Enquanto isso, em uma mansão confortável, limpa e lustrada, o pequeno Charles Xavier se encontra pela primeira vez com um dos seus. Uma, na verdade. A pequena Raven, que naturalmente surge na imagem de outra pessoa, logo se torna uma quase irmã de Charles, ainda que ele relute em vê-la em sua natureza original, a da pele azul escamada tão estranha ao modelo humano de representação do corpo. E essa introjetada rejeição de Charles ao que não é humanamente compatível vai lhe custar caro.
Essa introdução é suficiente para dar o tom do filme e, depois da passagem de tempo, veremos uma história de interessantes encontros entre o Xavier de McAvoy, a jovem e inquieta Raven da talentosa Jennifer Lawrence, e o Erik de Fassbender. Juntos, eles passam a trabalhar para um programa do governo americano que, para Xavier, representa um possível elo ideológico com os humanos, mas para Erik, significa a chance de vingar sua infância. Seu foco, naturalmente, é o Sebastian Shaw do assustador Kevin Bacon.

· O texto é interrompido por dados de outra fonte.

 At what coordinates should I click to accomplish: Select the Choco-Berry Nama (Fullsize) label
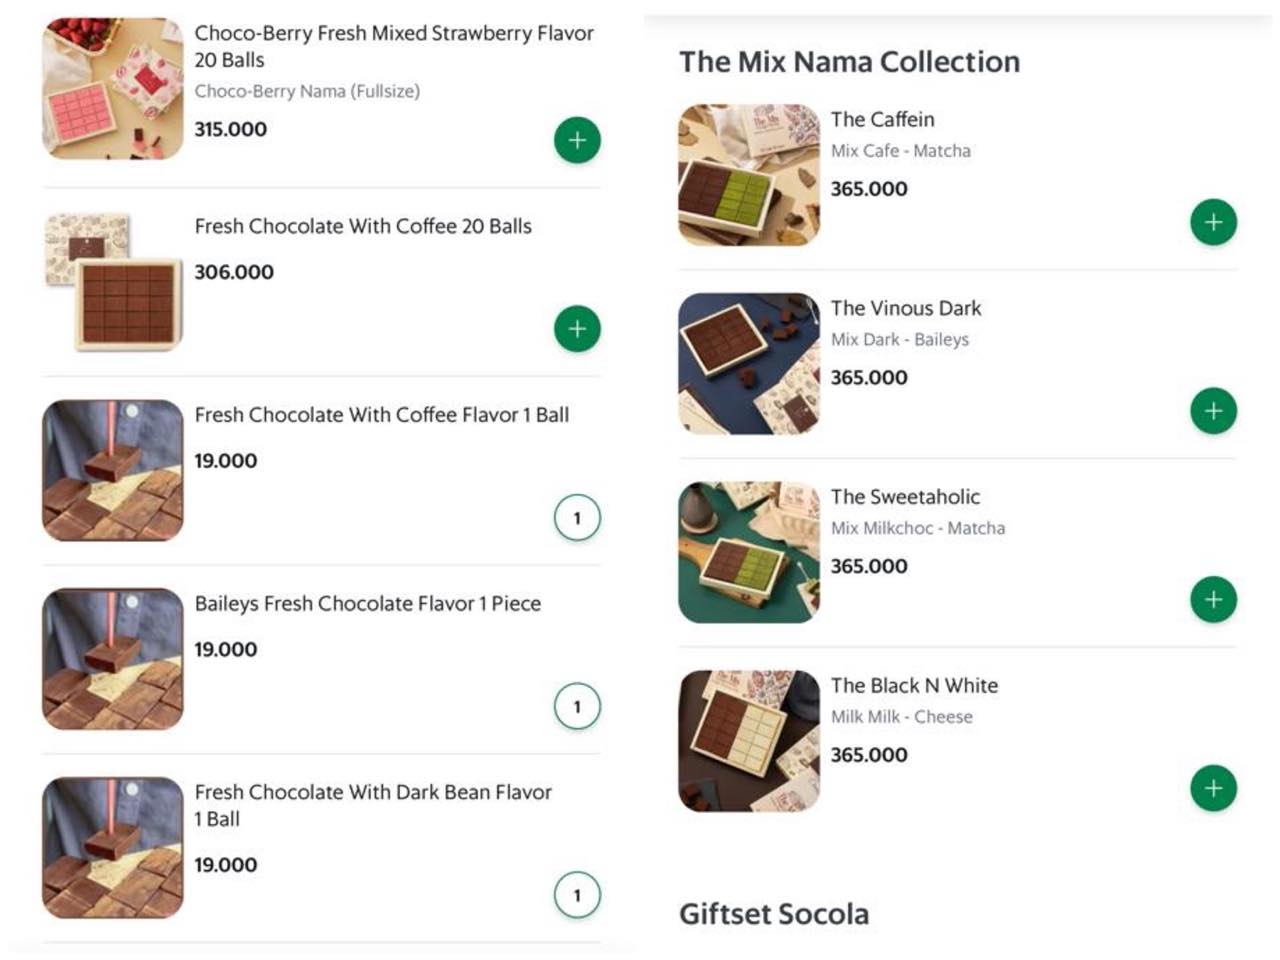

Sem soltar detalhes da trama, dá apenas para dizer que o filme sabe criar a atmosfera dos quadrinhos não apenas nos elementos facilmente identificáveis pelos fãs, mas particularmente no ritmo ágil sem ser afobado, e no senso de humor engraçado sem ser raso. Para os bons conhecedores da saga, basta dizer que o Clube do Inferno comandado por Shaw é por demais "cool", e que o primeiro test-drive no Cérebro - o GPS que Xavier usa para rastrear mutantes ao redor do mundo - é graficamente rico.
Para os não iniciados, a diversão está garantida nas passagens de tempo que vão dar conta do recrutamento de novos mutantes, no novo batismo deles (Raven vira Mística e Erik ganha o apelido de Magneto) e do treinamento dos mesmos, no começo daquilo que virá a ser a escola do Professor Xavier. E sim, nestes dois momentos, há espaço para boas piadas, quase sempre tão britânicas quanto Charles. Sem contar, claro, com algumas sensacionais participações especiais de atores que já passaram pela saga no cinema.
É possível dizer que, bem mais do que outras adaptações que tentaram decalcar os quadrinhos para o cinema,
X-Men: Primeira Classe ganha pontos justamente por saber fazer uso do termo "adaptação". Ainda que não se mantenha fiel a vários elementos que estão na origem dos personagens das HQs, o filme cresce quando extrai desses mesmos personagens o seu extrato dialético entre ser tolerante com os diferentes, ou ser igual aos intolerantes. Basicamente o grande problema da humanidade hoje.